Search code examples
rtmn-gram

tm Bigrams workaround still producing unigrams


I am trying to use tm's DocumentTermMatrix function to produce a matrix with bigrams instead of unigrams. I have tried to use the examples outlined here and here in my function (here are three examples):

make_dtm = function(main_df, stem=F){
  tokenize_ngrams = function(x, n=2) return(rownames(as.data.frame(unclass(textcnt(x,method="string",n=n)))))
  decisions = Corpus(VectorSource(main_df$CaseTranscriptText))
  decisions.dtm = DocumentTermMatrix(decisions, control = list(tokenize=tokenize_ngrams,
                                                           stopwords=T,
                                                           tolower=T,
                                                           removeNumbers=T,
                                                           removePunctuation=T,
                                                           stemming = stem))
  return(decisions.dtm)
}

make_dtm = function(main_df, stem=F){
  BigramTokenizer = function(x) NGramTokenizer(x, Weka_control(min = 2, max = 2))
  decisions = Corpus(VectorSource(main_df$CaseTranscriptText))
  decisions.dtm = DocumentTermMatrix(decisions, control = list(tokenize=BigramTokenizer,
                                                           stopwords=T,
                                                           tolower=T,
                                                           removeNumbers=T,
                                                           removePunctuation=T,
                                                           stemming = stem))
  return(decisions.dtm)
}

make_dtm = function(main_df, stem=F){
  BigramTokenizer = function(x) unlist(lapply(ngrams(words(x), 2), paste, collapse = " "), use.names = FALSE)
  decisions = Corpus(VectorSource(main_df$CaseTranscriptText))
  decisions.dtm = DocumentTermMatrix(decisions, control = list(tokenize=BigramTokenizer,
                                                           stopwords=T,
                                                           tolower=T,
                                                           removeNumbers=T,
                                                           removePunctuation=T,
                                                           stemming = stem))
  return(decisions.dtm)
}

Rather unfortunately, however, each of these three versions of the function produces the exact same output: a DTM with unigrams, rather than bigrams (image included for simplicity):

enter image description here

For your convenience, here is a subset of the data that I am working with:

x = data.frame("CaseName" = c("Attorney General's Reference (No.23 of 2011)", "Attorney General's Reference (No.31 of 2016)", "Joseph Hill & Co Solicitors, Re"),
               "CaseID"= c("[2011]EWCACrim1496", "[2016]EWCACrim1386", "[2013]EWCACrim775"),
               "CaseTranscriptText" = c("sanchez 2011 02187 6 appeal criminal division 8 2011 2011 ewca crim 14962011 wl 844075 wales wednesday 8 2011 attorney general reference 23 2011 36 criminal act 1988 representation qc general qc appeared behalf attorney general", 
                                        "attorney general reference 31 2016 201601021 2 appeal criminal division 20 2016 2016 ewca crim 13862016 wl 05335394 dbe honour qc sitting cacd wednesday 20 th 2016 reference attorney general 36 criminal act 1988 representation",
                                        "matter wasted costs against company solicitors 201205544 5 appeal criminal division 21 2013 2013 ewca crim 7752013 wl 2110641 date 21 05 2013 appeal honour pawlak 20111354 hearing date 13 th 2013 representation toole respondent qc appellants"))

Solution

  • There are a few issues with your code. I'm just focusing on the last function you created as I don't use the tau or Rweka packages.

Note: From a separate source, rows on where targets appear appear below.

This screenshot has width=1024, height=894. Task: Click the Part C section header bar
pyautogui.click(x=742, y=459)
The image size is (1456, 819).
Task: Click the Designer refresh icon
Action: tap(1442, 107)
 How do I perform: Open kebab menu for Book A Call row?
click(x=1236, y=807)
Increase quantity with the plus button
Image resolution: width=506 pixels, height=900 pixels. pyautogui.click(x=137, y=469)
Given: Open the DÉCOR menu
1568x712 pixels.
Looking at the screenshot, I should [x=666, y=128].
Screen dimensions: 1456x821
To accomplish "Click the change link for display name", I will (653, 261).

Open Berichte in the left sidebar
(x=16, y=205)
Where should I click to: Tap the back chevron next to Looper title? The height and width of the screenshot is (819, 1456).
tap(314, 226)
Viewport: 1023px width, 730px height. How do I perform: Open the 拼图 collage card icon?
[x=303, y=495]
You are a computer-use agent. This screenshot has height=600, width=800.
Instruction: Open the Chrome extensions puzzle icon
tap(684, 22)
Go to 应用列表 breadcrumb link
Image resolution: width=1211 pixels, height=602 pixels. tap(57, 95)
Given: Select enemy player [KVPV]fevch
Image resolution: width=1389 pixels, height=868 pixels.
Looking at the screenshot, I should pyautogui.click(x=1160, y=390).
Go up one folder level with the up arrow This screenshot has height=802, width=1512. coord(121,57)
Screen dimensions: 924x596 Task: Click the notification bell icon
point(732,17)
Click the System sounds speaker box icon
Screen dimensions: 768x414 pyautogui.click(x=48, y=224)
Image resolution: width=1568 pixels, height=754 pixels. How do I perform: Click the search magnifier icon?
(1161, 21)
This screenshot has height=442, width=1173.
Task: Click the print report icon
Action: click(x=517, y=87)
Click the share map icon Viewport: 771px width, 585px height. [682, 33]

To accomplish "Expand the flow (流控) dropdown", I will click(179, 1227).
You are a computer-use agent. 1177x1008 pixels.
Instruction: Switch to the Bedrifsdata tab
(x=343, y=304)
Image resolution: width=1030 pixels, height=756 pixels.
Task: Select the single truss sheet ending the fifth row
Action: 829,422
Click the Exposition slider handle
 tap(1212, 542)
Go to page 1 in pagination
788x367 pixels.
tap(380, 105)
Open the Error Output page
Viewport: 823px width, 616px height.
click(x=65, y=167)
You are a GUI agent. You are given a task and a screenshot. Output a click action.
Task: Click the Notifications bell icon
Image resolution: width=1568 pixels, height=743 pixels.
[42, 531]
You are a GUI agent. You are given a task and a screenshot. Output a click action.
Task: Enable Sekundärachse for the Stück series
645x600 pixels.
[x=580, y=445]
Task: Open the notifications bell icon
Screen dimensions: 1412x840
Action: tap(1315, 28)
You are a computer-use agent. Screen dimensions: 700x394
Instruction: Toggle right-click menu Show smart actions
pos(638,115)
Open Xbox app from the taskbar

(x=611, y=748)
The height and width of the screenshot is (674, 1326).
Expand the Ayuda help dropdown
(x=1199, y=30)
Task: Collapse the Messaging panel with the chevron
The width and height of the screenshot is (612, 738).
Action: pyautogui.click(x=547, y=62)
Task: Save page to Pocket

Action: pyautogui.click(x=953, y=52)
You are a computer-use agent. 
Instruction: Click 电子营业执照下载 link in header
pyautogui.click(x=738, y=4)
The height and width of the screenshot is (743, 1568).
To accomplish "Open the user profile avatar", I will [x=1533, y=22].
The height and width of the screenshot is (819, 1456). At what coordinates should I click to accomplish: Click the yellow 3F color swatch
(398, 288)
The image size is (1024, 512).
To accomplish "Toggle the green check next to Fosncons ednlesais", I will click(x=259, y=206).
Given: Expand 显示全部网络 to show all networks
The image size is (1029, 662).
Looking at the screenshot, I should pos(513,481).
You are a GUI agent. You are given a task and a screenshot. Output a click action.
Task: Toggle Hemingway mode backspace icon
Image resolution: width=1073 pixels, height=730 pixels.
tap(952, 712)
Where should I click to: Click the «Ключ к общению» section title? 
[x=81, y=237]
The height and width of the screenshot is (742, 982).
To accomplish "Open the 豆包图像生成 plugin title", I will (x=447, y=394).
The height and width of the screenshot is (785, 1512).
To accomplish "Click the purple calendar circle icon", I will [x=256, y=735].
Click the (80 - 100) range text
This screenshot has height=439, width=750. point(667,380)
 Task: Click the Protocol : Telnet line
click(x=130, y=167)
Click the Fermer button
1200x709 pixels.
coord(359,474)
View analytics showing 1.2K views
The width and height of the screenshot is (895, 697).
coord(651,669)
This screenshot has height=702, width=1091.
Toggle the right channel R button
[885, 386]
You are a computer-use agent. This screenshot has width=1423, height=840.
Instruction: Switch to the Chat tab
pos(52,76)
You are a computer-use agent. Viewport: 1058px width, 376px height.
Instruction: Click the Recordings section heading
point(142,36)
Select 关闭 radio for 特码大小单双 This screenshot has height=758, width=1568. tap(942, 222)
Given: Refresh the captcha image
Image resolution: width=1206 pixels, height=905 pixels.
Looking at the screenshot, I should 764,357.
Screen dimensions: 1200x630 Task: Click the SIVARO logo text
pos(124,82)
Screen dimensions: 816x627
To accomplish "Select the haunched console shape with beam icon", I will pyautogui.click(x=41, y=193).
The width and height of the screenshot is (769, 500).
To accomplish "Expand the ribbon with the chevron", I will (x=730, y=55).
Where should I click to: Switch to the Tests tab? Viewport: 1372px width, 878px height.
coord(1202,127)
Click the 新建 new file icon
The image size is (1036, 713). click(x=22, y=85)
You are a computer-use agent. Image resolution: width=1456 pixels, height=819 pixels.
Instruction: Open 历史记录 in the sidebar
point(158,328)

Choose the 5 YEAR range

    1 to use the tokenizer you need to specify tokenizer = ..., not tokenize = ...

    2 instead of Corpus you need VCorpus.

    3 after adjusting this in your function make_dtm, I was not happy with the results. Not everything specified in the control options is being processed correctly. I created a second function make_dtm_adjusted so you can see the differences between the 2.

    # OP's function adjusted to make it work
    make_dtm = function(main_df, stem=F){
      BigramTokenizer = function(x) unlist(lapply(ngrams(words(x), 2), paste, collapse = " "), use.names = FALSE)
      decisions = VCorpus(VectorSource(main_df$CaseTranscriptText))
      decisions.dtm = DocumentTermMatrix(decisions, control = list(tokenizer=BigramTokenizer,
                                                               stopwords=T,
                                                               tolower=T,
                                                               removeNumbers=T,
                                                               removePunctuation=T,
                                                               stemming = stem))
      return(decisions.dtm)
    }
    
    # improved function
    make_dtm_adjusted = function(main_df, stem=F){
      BigramTokenizer = function(x) unlist(lapply(ngrams(words(x), 2), paste, collapse = " "), use.names = FALSE)
      decisions = VCorpus(VectorSource(main_df$CaseTranscriptText))
    
      decisions <- tm_map(decisions, content_transformer(tolower))
      decisions <- tm_map(decisions, removeNumbers)
      decisions <- tm_map(decisions, removePunctuation)
      # specifying your own stopword list is better as you can use stopwords("smart")
      # or your own list
      decisions <- tm_map(decisions, removeWords, stopwords("english")) 
      decisions <- tm_map(decisions, stripWhitespace)
    
      decisions.dtm = DocumentTermMatrix(decisions, control = list(stemming = stem,
                                                                   tokenizer=BigramTokenizer))
      return(decisions.dtm)
    }